START Data shown
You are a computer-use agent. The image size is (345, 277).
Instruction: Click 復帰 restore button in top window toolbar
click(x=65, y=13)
END Data shown
START Data shown
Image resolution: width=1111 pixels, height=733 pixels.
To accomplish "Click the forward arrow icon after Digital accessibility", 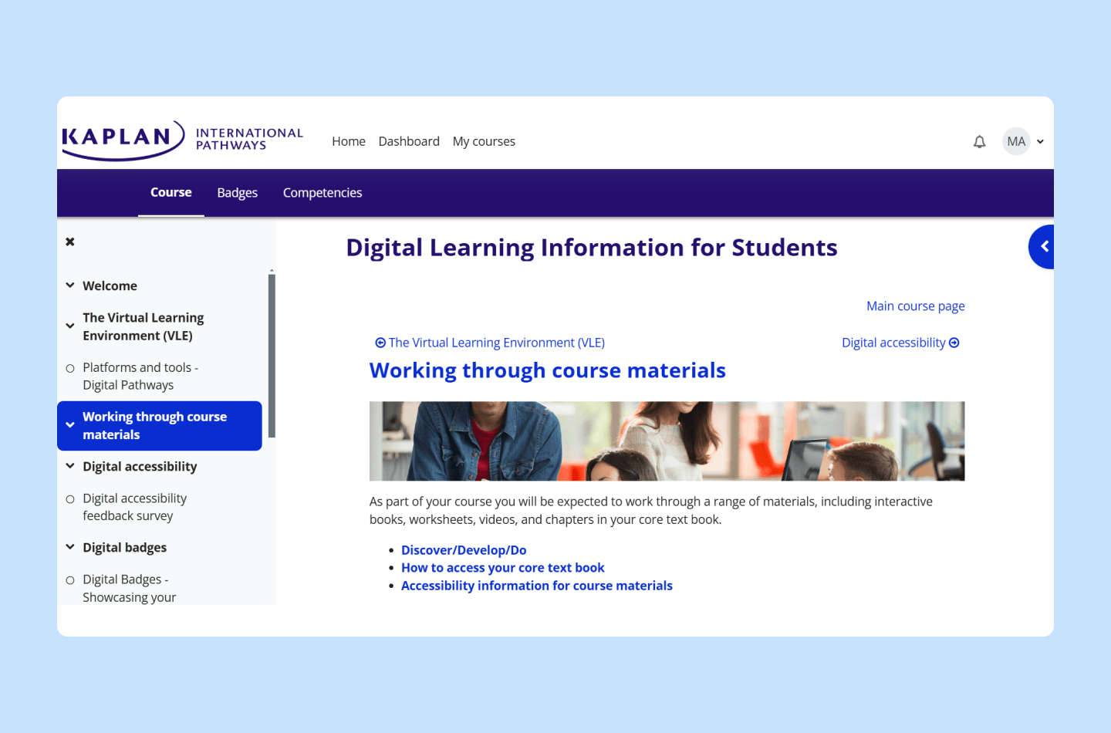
END Data shown
__What you are asked to do__
In the listing above, find the line with "Image resolution: width=1111" and the line with "the forward arrow". Copy exactly those lines and all between them, minus the images.

__Written solution__
Image resolution: width=1111 pixels, height=733 pixels.
To accomplish "Click the forward arrow icon after Digital accessibility", 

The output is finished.